*Short problem:*
Please rewrite the listing below, replacing every "Screen dimensions" with "Display size" and leaving everything else unchanged.

*Task material:*
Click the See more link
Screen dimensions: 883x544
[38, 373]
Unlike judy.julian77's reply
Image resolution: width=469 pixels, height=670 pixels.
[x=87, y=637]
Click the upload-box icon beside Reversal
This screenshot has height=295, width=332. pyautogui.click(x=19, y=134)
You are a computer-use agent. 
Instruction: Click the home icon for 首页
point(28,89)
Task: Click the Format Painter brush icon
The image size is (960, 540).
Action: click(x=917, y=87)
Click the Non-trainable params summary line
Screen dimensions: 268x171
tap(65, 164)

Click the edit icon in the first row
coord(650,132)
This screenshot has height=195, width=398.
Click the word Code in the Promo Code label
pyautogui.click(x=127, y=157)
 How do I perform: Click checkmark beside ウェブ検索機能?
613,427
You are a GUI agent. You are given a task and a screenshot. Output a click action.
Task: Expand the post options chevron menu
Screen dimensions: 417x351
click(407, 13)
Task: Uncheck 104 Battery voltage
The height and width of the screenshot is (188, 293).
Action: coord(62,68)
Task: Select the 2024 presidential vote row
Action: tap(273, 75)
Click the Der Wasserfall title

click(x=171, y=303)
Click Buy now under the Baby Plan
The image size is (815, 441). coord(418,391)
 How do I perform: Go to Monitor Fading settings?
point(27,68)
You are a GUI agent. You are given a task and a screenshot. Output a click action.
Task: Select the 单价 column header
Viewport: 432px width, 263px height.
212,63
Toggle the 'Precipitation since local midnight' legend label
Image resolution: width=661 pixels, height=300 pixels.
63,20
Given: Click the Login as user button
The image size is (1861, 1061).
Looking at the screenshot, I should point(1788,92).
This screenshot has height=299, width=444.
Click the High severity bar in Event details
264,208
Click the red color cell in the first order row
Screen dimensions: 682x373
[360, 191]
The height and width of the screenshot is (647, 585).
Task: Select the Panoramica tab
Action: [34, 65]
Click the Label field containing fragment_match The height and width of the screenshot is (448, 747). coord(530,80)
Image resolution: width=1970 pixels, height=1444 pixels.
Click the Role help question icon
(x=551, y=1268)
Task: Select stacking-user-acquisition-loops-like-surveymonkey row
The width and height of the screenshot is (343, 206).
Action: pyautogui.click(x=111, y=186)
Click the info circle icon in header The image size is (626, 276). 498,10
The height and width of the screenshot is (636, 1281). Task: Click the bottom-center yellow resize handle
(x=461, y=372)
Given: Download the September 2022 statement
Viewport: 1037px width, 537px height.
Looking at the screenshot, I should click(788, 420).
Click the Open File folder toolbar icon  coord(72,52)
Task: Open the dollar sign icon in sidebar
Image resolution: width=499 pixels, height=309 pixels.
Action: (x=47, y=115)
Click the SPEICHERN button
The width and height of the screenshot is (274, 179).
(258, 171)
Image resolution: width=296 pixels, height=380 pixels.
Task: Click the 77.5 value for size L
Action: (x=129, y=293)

*In response:*
Click the See more link
Display size: 883x544
[38, 373]
Unlike judy.julian77's reply
Image resolution: width=469 pixels, height=670 pixels.
[x=87, y=637]
Click the upload-box icon beside Reversal
This screenshot has height=295, width=332. pyautogui.click(x=19, y=134)
You are a computer-use agent. 
Instruction: Click the home icon for 首页
point(28,89)
Task: Click the Format Painter brush icon
The image size is (960, 540).
Action: click(x=917, y=87)
Click the Non-trainable params summary line
Display size: 268x171
tap(65, 164)

Click the edit icon in the first row
coord(650,132)
This screenshot has height=195, width=398.
Click the word Code in the Promo Code label
pyautogui.click(x=127, y=157)
 How do I perform: Click checkmark beside ウェブ検索機能?
613,427
You are a GUI agent. You are given a task and a screenshot. Output a click action.
Task: Expand the post options chevron menu
Display size: 417x351
click(407, 13)
Task: Uncheck 104 Battery voltage
The height and width of the screenshot is (188, 293).
Action: coord(62,68)
Task: Select the 2024 presidential vote row
Action: tap(273, 75)
Click the Der Wasserfall title

click(x=171, y=303)
Click Buy now under the Baby Plan
The image size is (815, 441). coord(418,391)
 How do I perform: Go to Monitor Fading settings?
point(27,68)
You are a GUI agent. You are given a task and a screenshot. Output a click action.
Task: Select the 单价 column header
Viewport: 432px width, 263px height.
212,63
Toggle the 'Precipitation since local midnight' legend label
Image resolution: width=661 pixels, height=300 pixels.
63,20
Given: Click the Login as user button
The image size is (1861, 1061).
Looking at the screenshot, I should point(1788,92).
This screenshot has height=299, width=444.
Click the High severity bar in Event details
264,208
Click the red color cell in the first order row
Display size: 682x373
[360, 191]
The height and width of the screenshot is (647, 585).
Task: Select the Panoramica tab
Action: [34, 65]
Click the Label field containing fragment_match The height and width of the screenshot is (448, 747). coord(530,80)
Image resolution: width=1970 pixels, height=1444 pixels.
Click the Role help question icon
(x=551, y=1268)
Task: Select stacking-user-acquisition-loops-like-surveymonkey row
The width and height of the screenshot is (343, 206).
Action: pyautogui.click(x=111, y=186)
Click the info circle icon in header The image size is (626, 276). 498,10
The height and width of the screenshot is (636, 1281). Task: Click the bottom-center yellow resize handle
(x=461, y=372)
Given: Download the September 2022 statement
Viewport: 1037px width, 537px height.
Looking at the screenshot, I should click(788, 420).
Click the Open File folder toolbar icon  coord(72,52)
Task: Open the dollar sign icon in sidebar
Image resolution: width=499 pixels, height=309 pixels.
Action: (x=47, y=115)
Click the SPEICHERN button
The width and height of the screenshot is (274, 179).
(258, 171)
Image resolution: width=296 pixels, height=380 pixels.
Task: Click the 77.5 value for size L
Action: (x=129, y=293)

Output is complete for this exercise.